Over the past year or so, a number of consumer titles have piggybacked on the popularity of reality television, and show no signs of letting up (Condé Nast is the latest to announce the debut of “Gourmet’s Adventures With Ruth” this October).
Some, like Marie Claire, have seen viewership for its TV initiative soar out of the gate; its eight-episode docu-series, “Running in Heels,” reported 5.1 million total viewers across all telecasts on Comcast’s Style Network. (Hearst already has plans for future MC-branded TV partnerships, confirmed a rep). Bravo’s Top Chef saw a 20 percent increase in viewers this past season (3.63 million in total), with Food&Wine’s Gail Simmons acting as a show judge and a critic.

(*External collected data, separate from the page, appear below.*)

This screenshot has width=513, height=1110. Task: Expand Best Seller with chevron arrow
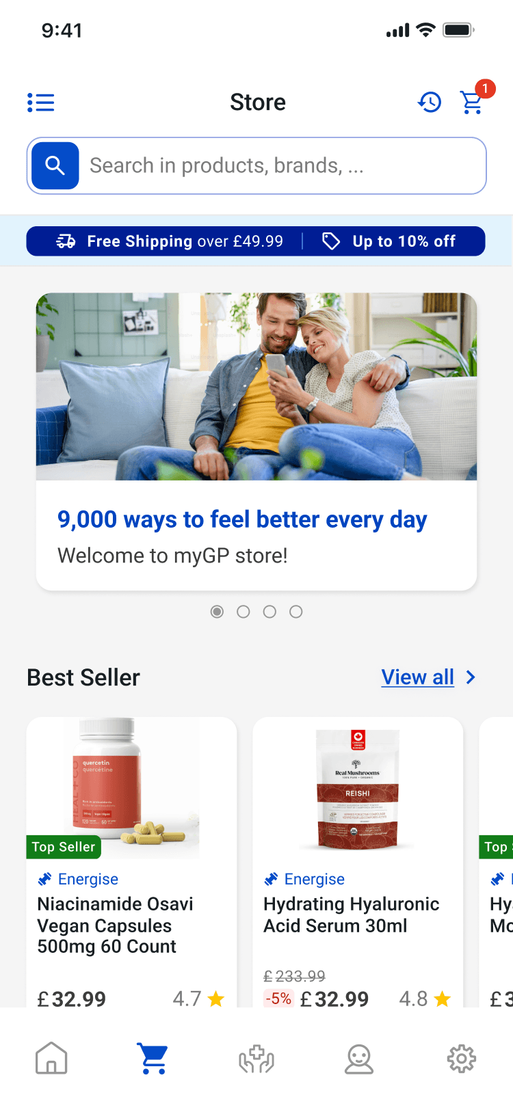pyautogui.click(x=471, y=677)
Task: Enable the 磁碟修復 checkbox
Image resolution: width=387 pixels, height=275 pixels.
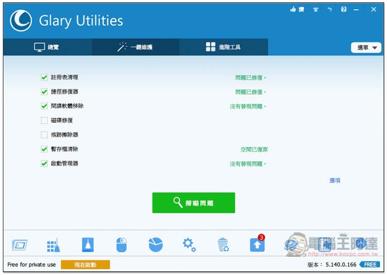Action: coord(44,121)
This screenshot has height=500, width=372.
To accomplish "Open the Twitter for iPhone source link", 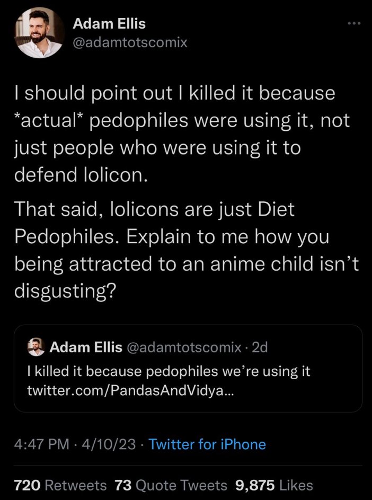I will [x=207, y=444].
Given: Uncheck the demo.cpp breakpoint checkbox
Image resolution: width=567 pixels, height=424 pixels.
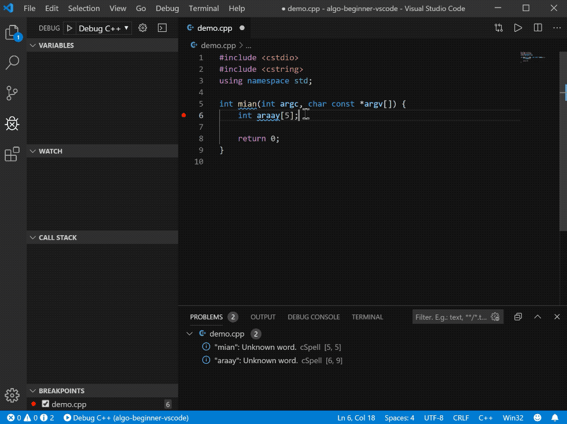Looking at the screenshot, I should tap(46, 404).
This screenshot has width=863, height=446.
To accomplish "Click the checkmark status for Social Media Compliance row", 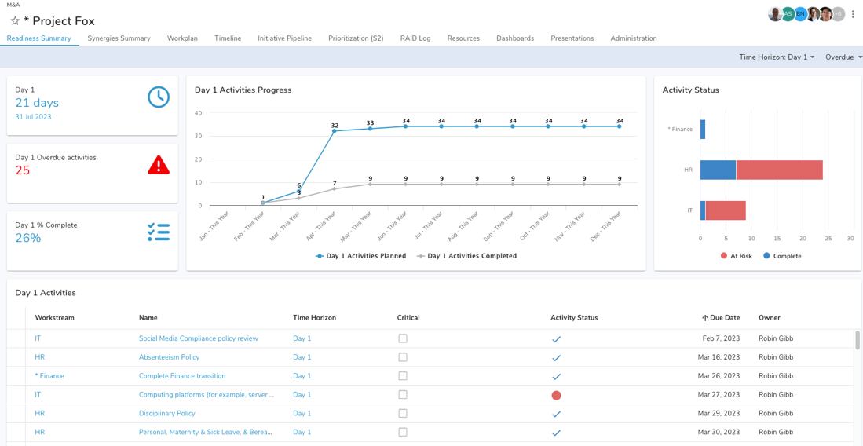I will [556, 339].
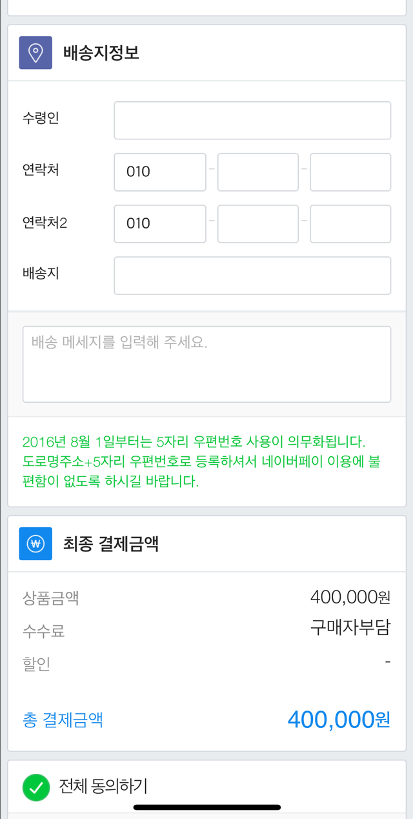Focus the last number field of 연락처2
Viewport: 413px width, 819px height.
pos(350,223)
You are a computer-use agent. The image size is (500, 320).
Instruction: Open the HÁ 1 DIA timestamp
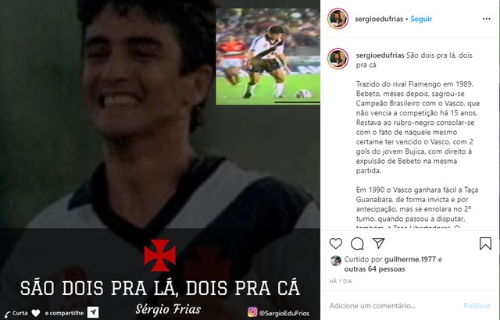point(341,282)
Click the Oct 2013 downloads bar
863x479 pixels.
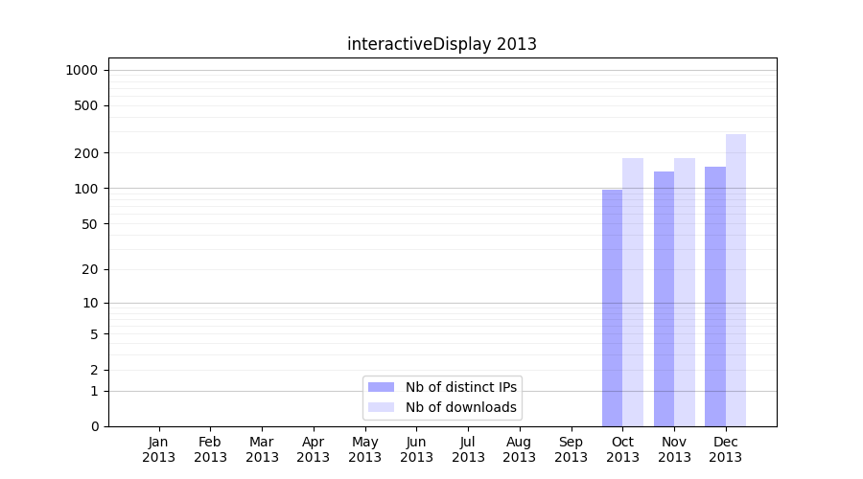(633, 292)
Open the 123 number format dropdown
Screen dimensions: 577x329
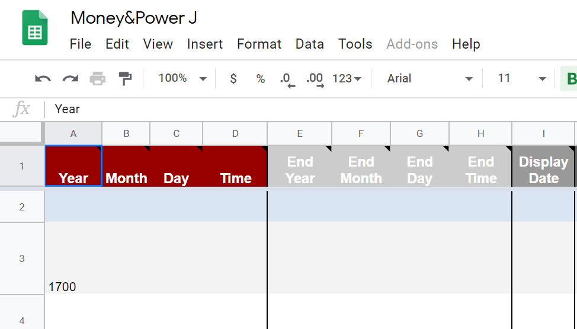point(347,78)
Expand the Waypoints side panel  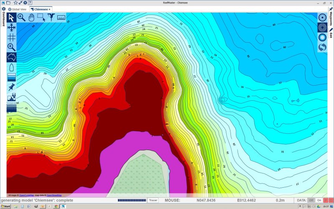pyautogui.click(x=331, y=18)
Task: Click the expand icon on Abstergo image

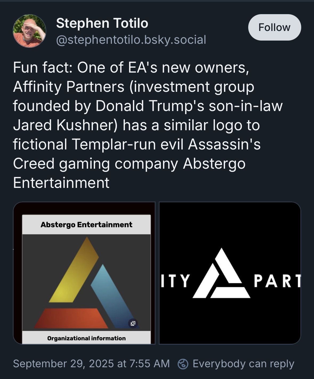Action: pos(133,323)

Popular fashion reality show, Project Runway, initially saw a similar success through a Bravo-Elle partnership, with its fifth season averaging 3.6 million viewers.
But oh, how the mighty fall. Since Elle fashion director (and one of the show’s judges) Nina Garcia left the title for Marie Claire, this partnership has disintegrated, leaving Elle to regain its TV presence through the launch of Stylista on The CW this past spring. The show reported only mediocre success—1.7 million viewers for its eight episode run, with the show’s future left hanging in the balance.
Time Inc.’s Real Simple. Real Life. also experienced underwhelming results in the 300,000-viewer range, while Nielsen’s American Idol-style show, Billboard Next, was announced, but never even made it on the air (a rep was not immediately available to confirm future plans for the show).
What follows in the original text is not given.